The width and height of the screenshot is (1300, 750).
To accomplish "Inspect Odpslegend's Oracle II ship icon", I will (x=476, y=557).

-- -- --

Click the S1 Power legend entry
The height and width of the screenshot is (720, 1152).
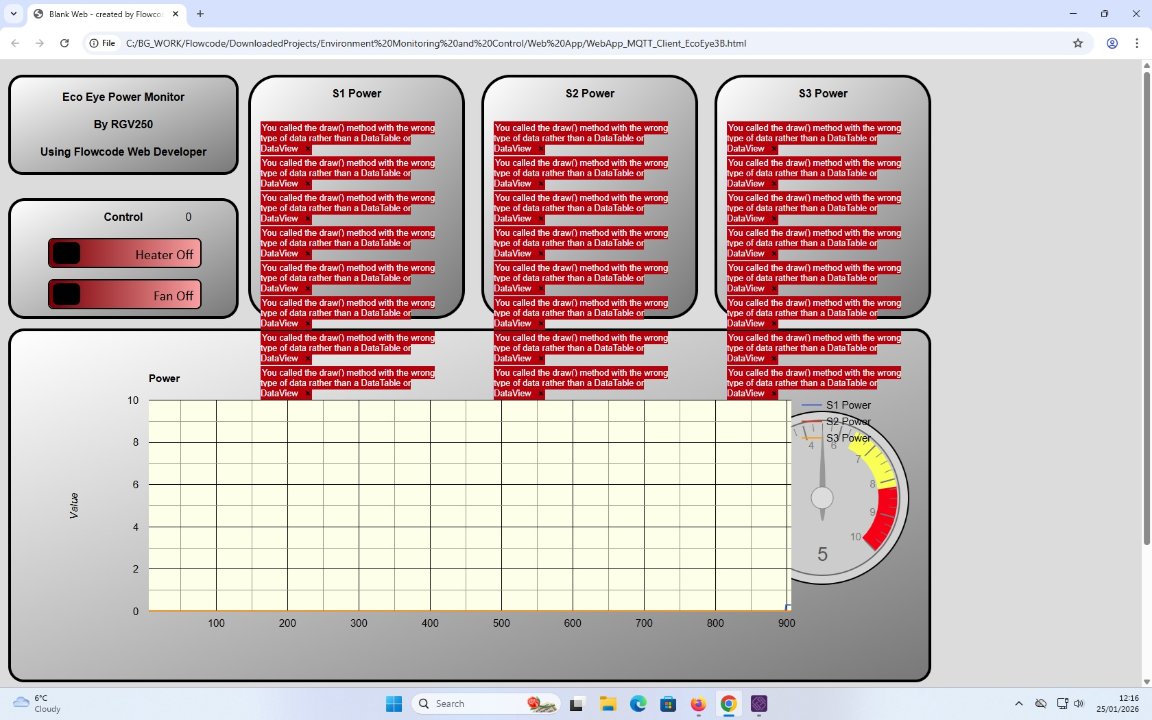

-- -- --

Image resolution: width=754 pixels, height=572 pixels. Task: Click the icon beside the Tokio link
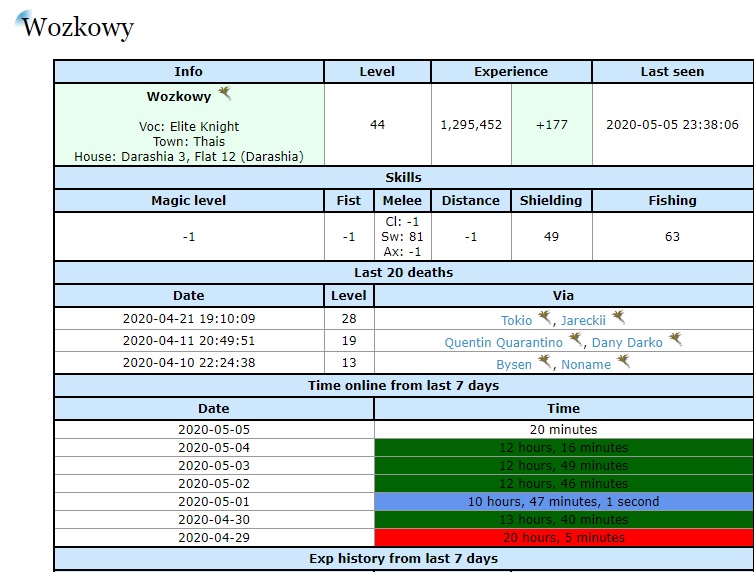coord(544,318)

-- -- --

WHAT TO DO. Look above for the line with "Click the S1 Power legend entry" and the line with "The height and", and reproduce exactly those two lines plus every line between, nothing more.

SOLVED PROBLEM.
Click the S1 Power legend entry
The height and width of the screenshot is (720, 1152).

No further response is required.